Les chasseurs, sortis de la nuit, du
placard (homo) à la Charles Laughton, pullulent en plein jour, pharisiens
mesquins avec « pignon sur rue », sur Internet, ils entendent nous
apprendre, dans l’immunité d’une violence autorisée, institutionnalisée,
symboliquement et concrètement, comment vivre, mourir, s’unir, aimer, procréer,
consommer, voter, écrire, et Abel Ferrara, il nous déplaît très fortement de le
constater-rédiger aujourd’hui, épouse leur cause de névrose, de psychose, de
saccharose, rejoint leurs rangs déjà trop gros (John Merrick rêvait de dormir
en homme « comme les autres », les outsiders, une fois « retournés » à la Philip K. Dick, se
révèlent les meilleurs, ou les pires, suivant le point de vue, des zélateurs de
l’insaisissable, émétique « normalité », bis), à des années-lumière de l’indépendance, de la solitude et de
la liberté chèrement payées d’un Pasolini, et pas au hasard. In extremis, par pure « objectivité »,
il convient de saluer le travail remarquable du fidèle Ken Kelsch à la
direction de la photographie (le pitoyable Go Go Tales, ersatz de Meurtre
d’un bookmaker chinois, lui devait beaucoup), de l’inventif Neil
Benezra au son (environnement immersif de menace et de tension citadines), de
Ferrara himself dans ses cadres de
Red au 1.85, car le transfuge sait encore, indéniablement, filmer, très loin de
son image de marque « débraillée », avec une plénitude de composition
souveraine (à ce compte-là, Leni Riefenstahl également ne manquait pas de
talent, cela ne saurait la dédouaner des errances de la propagande).

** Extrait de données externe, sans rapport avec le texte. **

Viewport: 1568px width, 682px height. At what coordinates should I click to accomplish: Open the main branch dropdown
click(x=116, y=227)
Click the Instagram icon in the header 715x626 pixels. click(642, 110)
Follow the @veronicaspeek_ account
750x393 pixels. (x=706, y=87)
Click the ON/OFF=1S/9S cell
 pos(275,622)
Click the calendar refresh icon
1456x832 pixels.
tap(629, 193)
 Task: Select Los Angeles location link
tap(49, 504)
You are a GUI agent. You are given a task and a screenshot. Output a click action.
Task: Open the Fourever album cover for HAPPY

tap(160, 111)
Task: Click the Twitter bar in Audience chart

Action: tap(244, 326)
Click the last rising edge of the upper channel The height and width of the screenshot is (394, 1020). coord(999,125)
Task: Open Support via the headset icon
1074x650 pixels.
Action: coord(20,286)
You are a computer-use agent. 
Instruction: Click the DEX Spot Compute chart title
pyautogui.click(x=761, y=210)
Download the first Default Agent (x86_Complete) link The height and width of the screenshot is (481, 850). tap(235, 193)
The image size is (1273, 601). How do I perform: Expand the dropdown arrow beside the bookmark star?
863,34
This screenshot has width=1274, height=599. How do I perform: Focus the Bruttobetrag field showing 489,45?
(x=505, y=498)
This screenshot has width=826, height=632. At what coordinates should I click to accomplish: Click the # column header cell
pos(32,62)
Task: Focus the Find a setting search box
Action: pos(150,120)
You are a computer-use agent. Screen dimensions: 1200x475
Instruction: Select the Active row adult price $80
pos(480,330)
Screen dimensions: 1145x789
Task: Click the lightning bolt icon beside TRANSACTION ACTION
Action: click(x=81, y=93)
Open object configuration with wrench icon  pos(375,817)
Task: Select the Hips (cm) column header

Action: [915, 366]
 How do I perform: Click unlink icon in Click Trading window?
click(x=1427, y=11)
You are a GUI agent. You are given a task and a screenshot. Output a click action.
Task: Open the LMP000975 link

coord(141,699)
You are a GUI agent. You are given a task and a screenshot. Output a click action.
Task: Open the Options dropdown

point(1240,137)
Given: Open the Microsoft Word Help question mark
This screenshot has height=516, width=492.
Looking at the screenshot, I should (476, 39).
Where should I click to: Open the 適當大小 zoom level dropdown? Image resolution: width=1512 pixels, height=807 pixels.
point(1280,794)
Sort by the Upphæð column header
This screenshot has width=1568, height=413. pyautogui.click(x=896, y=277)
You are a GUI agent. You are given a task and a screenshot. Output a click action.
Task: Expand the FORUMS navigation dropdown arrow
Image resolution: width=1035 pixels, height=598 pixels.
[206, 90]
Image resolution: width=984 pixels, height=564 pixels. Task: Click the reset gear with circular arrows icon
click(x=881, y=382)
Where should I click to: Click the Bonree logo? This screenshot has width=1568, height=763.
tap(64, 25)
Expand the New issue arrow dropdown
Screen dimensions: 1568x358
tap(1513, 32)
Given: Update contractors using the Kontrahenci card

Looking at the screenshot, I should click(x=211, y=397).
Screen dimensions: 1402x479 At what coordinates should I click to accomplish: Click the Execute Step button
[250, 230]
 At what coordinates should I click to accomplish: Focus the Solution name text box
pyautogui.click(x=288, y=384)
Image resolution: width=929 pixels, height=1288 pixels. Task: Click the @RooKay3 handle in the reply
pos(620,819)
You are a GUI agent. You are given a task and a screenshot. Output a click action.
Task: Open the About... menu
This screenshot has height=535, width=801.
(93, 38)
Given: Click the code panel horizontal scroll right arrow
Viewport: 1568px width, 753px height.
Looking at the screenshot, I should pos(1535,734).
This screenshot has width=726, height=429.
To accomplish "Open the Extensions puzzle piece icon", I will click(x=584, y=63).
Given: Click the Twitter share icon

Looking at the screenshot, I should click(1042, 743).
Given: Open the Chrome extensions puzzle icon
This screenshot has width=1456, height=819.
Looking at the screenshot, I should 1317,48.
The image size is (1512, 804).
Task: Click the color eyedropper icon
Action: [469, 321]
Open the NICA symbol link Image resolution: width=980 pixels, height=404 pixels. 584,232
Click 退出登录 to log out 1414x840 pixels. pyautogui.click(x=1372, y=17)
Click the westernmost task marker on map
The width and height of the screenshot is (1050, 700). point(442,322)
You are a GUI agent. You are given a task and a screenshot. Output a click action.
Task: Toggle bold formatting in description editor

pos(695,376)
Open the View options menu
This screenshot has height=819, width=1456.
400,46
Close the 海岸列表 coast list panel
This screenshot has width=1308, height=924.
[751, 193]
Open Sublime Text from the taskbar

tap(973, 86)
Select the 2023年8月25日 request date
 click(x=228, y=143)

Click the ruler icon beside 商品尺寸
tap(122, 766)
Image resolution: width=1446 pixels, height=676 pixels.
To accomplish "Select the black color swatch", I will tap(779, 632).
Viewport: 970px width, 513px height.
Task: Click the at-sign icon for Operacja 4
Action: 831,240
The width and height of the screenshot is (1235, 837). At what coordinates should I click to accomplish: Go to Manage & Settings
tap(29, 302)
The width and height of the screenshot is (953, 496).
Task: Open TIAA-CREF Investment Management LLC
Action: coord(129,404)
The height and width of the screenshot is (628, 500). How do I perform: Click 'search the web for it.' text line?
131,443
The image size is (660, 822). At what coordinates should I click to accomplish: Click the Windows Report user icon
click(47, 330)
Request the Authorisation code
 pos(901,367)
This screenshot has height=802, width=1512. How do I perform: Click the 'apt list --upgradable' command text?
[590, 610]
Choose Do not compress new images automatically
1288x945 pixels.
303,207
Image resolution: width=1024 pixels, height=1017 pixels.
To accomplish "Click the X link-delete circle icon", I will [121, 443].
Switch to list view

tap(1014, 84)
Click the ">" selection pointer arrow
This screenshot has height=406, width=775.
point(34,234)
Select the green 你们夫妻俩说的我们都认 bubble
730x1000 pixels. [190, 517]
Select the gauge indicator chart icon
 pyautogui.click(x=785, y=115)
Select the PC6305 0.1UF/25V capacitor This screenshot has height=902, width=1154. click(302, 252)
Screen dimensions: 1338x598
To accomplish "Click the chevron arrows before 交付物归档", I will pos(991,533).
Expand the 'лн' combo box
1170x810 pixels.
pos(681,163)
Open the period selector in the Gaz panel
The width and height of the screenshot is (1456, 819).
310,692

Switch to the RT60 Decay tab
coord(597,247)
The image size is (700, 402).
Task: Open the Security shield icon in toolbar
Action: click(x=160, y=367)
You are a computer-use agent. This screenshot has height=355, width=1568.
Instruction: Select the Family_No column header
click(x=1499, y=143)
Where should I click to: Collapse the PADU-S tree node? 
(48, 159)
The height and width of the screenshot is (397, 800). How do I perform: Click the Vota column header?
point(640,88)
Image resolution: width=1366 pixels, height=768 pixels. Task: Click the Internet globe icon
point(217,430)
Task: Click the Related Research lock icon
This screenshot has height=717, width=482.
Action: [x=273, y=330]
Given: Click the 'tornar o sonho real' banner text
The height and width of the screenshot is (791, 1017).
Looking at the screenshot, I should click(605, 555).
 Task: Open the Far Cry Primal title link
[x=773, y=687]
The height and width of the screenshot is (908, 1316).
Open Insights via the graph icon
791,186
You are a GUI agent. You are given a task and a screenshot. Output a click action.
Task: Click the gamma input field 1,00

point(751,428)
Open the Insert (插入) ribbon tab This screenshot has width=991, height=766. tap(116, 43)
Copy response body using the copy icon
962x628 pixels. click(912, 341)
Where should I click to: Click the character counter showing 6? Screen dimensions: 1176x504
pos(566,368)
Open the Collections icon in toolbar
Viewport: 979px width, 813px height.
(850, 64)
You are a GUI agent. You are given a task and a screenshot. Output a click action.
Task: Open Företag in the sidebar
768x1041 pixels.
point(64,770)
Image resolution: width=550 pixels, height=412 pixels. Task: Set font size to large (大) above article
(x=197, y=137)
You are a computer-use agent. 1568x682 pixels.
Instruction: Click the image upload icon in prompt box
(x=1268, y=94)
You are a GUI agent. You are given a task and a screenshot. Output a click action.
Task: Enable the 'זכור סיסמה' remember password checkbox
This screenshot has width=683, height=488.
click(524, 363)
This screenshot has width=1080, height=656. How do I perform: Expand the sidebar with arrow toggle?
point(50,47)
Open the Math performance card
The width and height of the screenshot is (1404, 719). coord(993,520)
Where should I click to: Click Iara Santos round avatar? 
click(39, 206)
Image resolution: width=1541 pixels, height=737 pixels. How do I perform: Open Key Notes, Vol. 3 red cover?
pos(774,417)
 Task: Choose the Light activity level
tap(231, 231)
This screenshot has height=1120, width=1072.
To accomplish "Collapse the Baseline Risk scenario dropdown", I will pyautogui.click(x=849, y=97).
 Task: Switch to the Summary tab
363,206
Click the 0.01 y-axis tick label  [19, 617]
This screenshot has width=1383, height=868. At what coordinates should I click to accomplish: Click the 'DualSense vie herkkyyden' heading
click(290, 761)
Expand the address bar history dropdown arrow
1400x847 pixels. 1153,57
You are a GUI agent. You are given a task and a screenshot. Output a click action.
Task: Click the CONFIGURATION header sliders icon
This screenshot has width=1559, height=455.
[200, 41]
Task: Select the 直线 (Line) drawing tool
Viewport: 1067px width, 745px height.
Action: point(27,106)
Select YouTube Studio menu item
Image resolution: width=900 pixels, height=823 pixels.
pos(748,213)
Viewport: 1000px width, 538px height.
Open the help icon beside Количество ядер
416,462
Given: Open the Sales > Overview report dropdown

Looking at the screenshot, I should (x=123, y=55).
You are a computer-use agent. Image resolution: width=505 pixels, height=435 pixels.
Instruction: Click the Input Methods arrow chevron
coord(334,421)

Le problème tient à ce qu’il filme, à
cette aurore boréale urbaine entre le souvenir des guerres du Golfe et l’ectoplasme
« féministe » du Last Winter de Larry Fessenden, à ce
fondu au blanc sur fond de litanie séraphique énoncée off par sa muse simplette prise en levrette, à ces ponctuels
sommets de comique involontaire (le dialogue de Dafoe avec le Dalaï, ping-pong
de oui et non au sujet de l’argent
maléfique par nature ou usage, la bataille à trois, le mâle et ses deux
femelles, la vraie, la virtuelle, version 2.0 de Jules et Jim), aux caméos
à la con d’Anita Pallenberg (mère fumeuse, enfumée) et Paz de la Huerta (fille
des rues au radar), au magma audiovisuel, pas un brin pasolinien,
qui mélange et malaxe (pas à la Bashung) spots
d’Amnesty International, feux d’artifice à Sydney, émeutes en Égypte vues par Al
Jazeera, etc. (sur la bande-son, un
air de Fats Domino, on échappa au duo Natasha St-Pier & Pascal Obispo sur
un thème similaire, ouf), à cet air indien liminaire en clin d’œil paresseux au
The
End des Doors, à l’autel « parlant » du tout premier plan, au
gourou au look YouTube, aux saynètes
domestiques à la Fenêtre sur cour aperçues par Cisco en voyeur guère
masturbateur, aux special thanks adressés à Al Gore, Nelson
Mandela, voilà, voilà.
Alors, disons qu’il s’agit de notre
BA du jour, pardonnons ce faux pas supplémentaire à l’auteur intense (apport
important, répété, du scénariste Nicholas St-John) de Driller Killer, L’Ange
de la vengeance, New York, deux heures du matin, China
Girl, The King of New York, Snake Eyes (loué par nos soins) et
même du mésestimé Body Snatchers, l’invasion continue, stimulantes odyssées de
déréliction davantage que de rédemption. Nonobstant, ta camelote
eschatologique, ton sermon de converti, ton film « de chambre » (à
coucher, de préférence dehors), tu peux te les garder, cher Abel,
éventuellement les enfoncer bien profond dans le fondement de cet opus inexistant, navrant. La fin du
monde ? La fin de Ferrara, fuck.
Un malheur (de cinéma, par conséquent relatif,
sinon dérisoire) n’arrivant jamais seul non plus, le lecteur pourra se reporter
à une notule consacrée à Un homme de trop (un film, surtout)
du (souvent) consternant Costa-Gavras, maté yesterday
en éprouvant « double programme ». Et l’on s’en va de ce pas allumer,
en bon athée, un cierge de cinéphile dans une cathédrale de province, afin de voir enfin, ce soir ou demain, du « vrai cinéma », Dies irae ou exelcis Deo facultatifs en sus.